Why do we not find polar bears in the tropics? Why are fewer insect species at higher latitudes (e.g., closer to the poles) or altitudes than near the equator or at sea level? Finding an explanation for the distribution pattern of species and understanding the factors that limit their geographic range have long been central issues in ecology. This knowledge is vital for making critical predictions about climate change impacts on conservation, economics, and human health issues, for example, when studying disease vectors.
Vector-borne diseases account for more than 17% of all infectious diseases, causing more than 1 million deaths annually around the world. Many of these vectors are bloodsucking insects, being mosquitoes the best-known disease vectors (e.g., Malaria, Dengue, Yellow fever, Zika). Others include ticks, flies, sandflies, fleas and triatomine bugs, which are the Chagas disease vectors, one of the most important parasitemia in Americas.
Species distributions are constrained by their physiological tolerances and environmental abiotic factors being temperature and humidity the most important ones for terrestrial life. Most of the studies focus on temperature to explain species distribution limits. However, and particular for arid environments, small animals, such insects, are particularly prone to desiccation due to its high surface-area to volume ratio.
As a consequence, in order to survive, they have physiological and behavioral mechanisms to reduce water loss. Insects from arid environments would have higher desiccation tolerance, which could be reflected in their distribution range limited by areas with high relative values of vapor pressure deficit (e.g., hot and dry). Thus, our work examines the desiccation tolerance in seven vectors of Chagas disease chosen by their different degree of epidemiological relevance in America, geographical distribution, i.e., from northern Mexico to Patagonia Argentina, and phylogenetic relationship (two different genera and different complexes and clades) and links the most important abiotic limiting factors of their distribution with their desiccation tolerance.
This approach allows us to test the ecological hypothesis and provide a different standpoint for the geo-epidemiology of the disease. For doing this, we combined different methodological approaches. First, we modeled the ecological niche of each of the seven species of triatomines used, i.e., Rhodnius prolixus, Triatoma dimidiata, T. infestans, T. vitticeps, T. sordida, T. delpontei and T. patagonica using standard bioclimatic variables from the WorldClim dataset and generate a new bioclimatic variable, the maximum vapor pressure deficit from the driest month, which is a meaningful ecologically variable. Then, the desiccation tolerance limits for all species were analyzed and compared by measuring their total water content and amount of water that the insect can lose until moribund and calculate water loss rate, survival time and cuticular permeability.
The results show that the maximum vapor pressure deficit limits the western and southern distributions of T. vitticeps, T. delpontei, and T. patagonica. All species showed very high tolerance to desiccation with survival times at 35°C and ~ 15% relative humidity ranging from 24 to 38 days, except for T. dimidiata that survive 9 days, which can be explained by a higher water loss rate, due to a higher cuticular permeability along with low amount of water that the insect can lose until moribund compared with the other species. This approach indicates that most of these triatomine bugs could be exploiting the full dryness dimension of their habitat. Incorporating such species-specific traits in studies of distribution, range, and limits under scenarios of changing climate could enhance predictions of movement of disease-causing vectors into novel regions.
In a global warming scenario, an increase of temperature and frequency and severity of droughts is predicted. Therefore, it would be expected that future distributions of some of these vectors could be constrained by their desiccation tolerance. However, due to the buffering of macroclimate changes inside the microhabitats, this conclusion cannot be generalized to domiciliated species, which are usually the most important disease vectors.
These modeling and measurements have important implications for fields such as macrophysiology, physiological ecology, ecology, insect physiology and epidemiology of the Chagas disease, and could be used for other terrestrial organisms. It is very important to try to understand the underlying causes of species pattern distribution, and not only generate correlational models of species distribution.
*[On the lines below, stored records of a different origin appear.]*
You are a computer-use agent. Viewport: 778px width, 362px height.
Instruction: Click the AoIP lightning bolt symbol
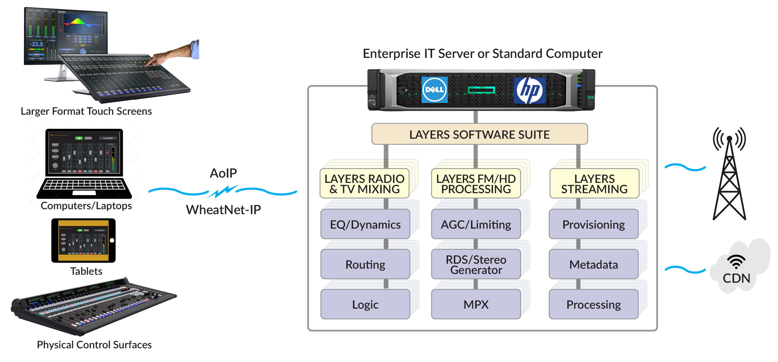223,191
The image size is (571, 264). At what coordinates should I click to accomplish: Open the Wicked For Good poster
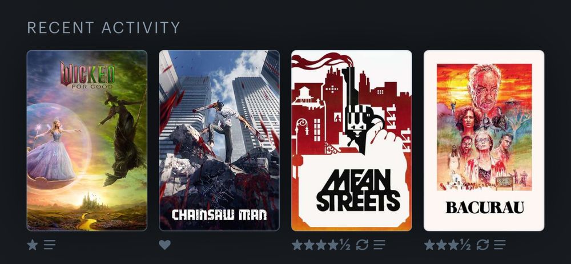coord(87,140)
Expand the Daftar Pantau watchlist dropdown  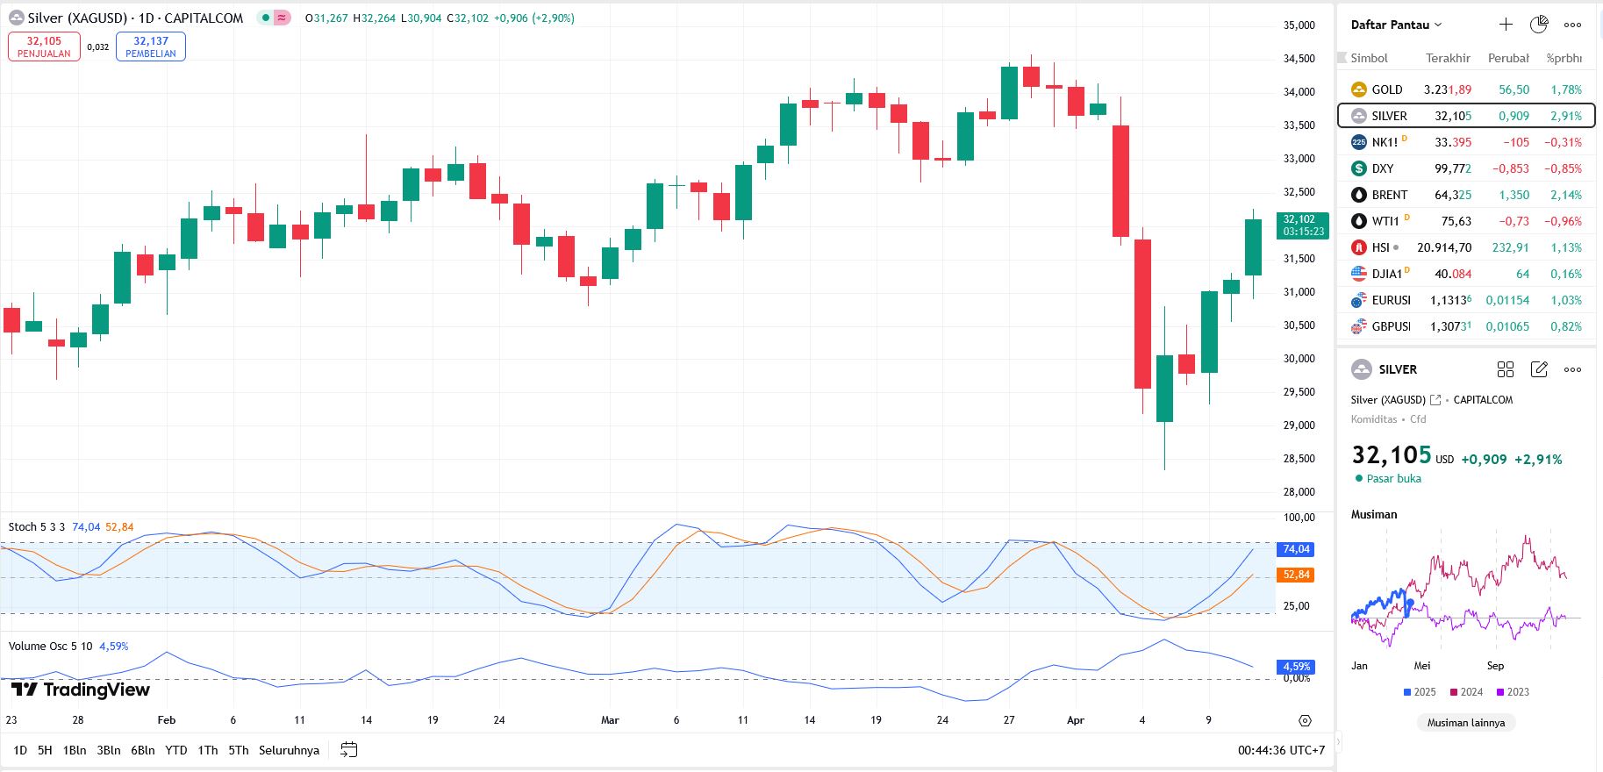pos(1396,25)
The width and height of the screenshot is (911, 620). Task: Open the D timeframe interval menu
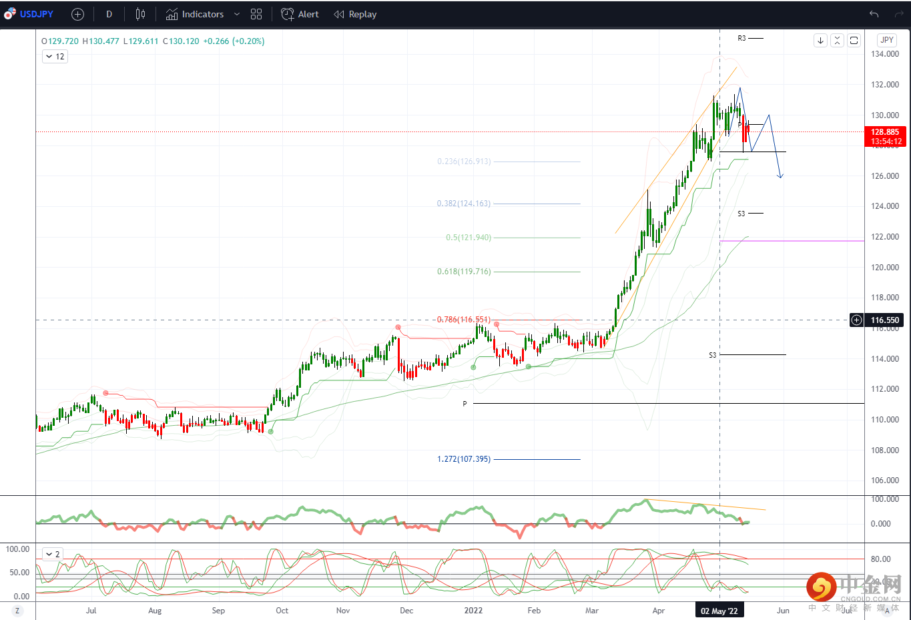pos(109,14)
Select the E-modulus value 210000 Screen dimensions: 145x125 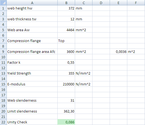pyautogui.click(x=66, y=84)
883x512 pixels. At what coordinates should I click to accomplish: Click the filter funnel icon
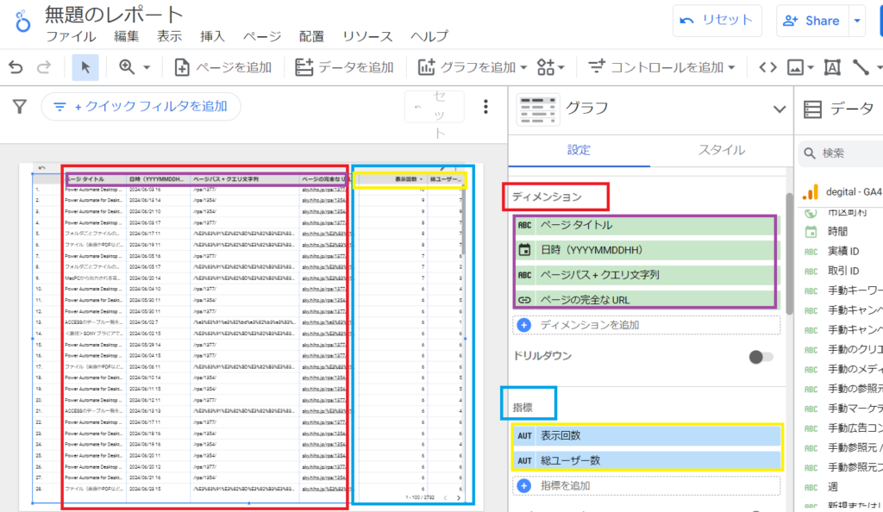(20, 106)
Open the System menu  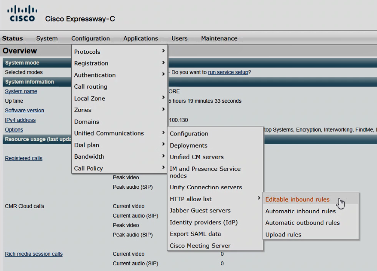[x=47, y=38]
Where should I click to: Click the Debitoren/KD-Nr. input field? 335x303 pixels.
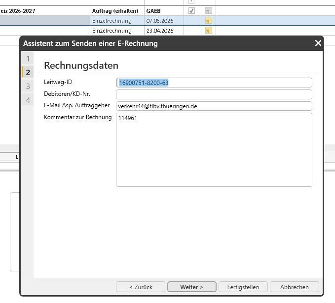(x=214, y=94)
An eco-physiological approach could help researchers to discard false projections of geographical distribution (e.g., reduction in the future distribution) of disease vectors by correlational models due to the effect of global climate change. These false projections used by policymakers could place them at high risk of making incorrect decisions with subsequent negative consequences on health issues.
This study, Using ecophysiological traits to understand the Realized Niche: the role of desiccation tolerance in Chagas disease vectors was recently published by Gerardo de la Vega and Pablo E. Schilman from the University of Buenos Aires and CONICET, Argentina in the journal Oecologia.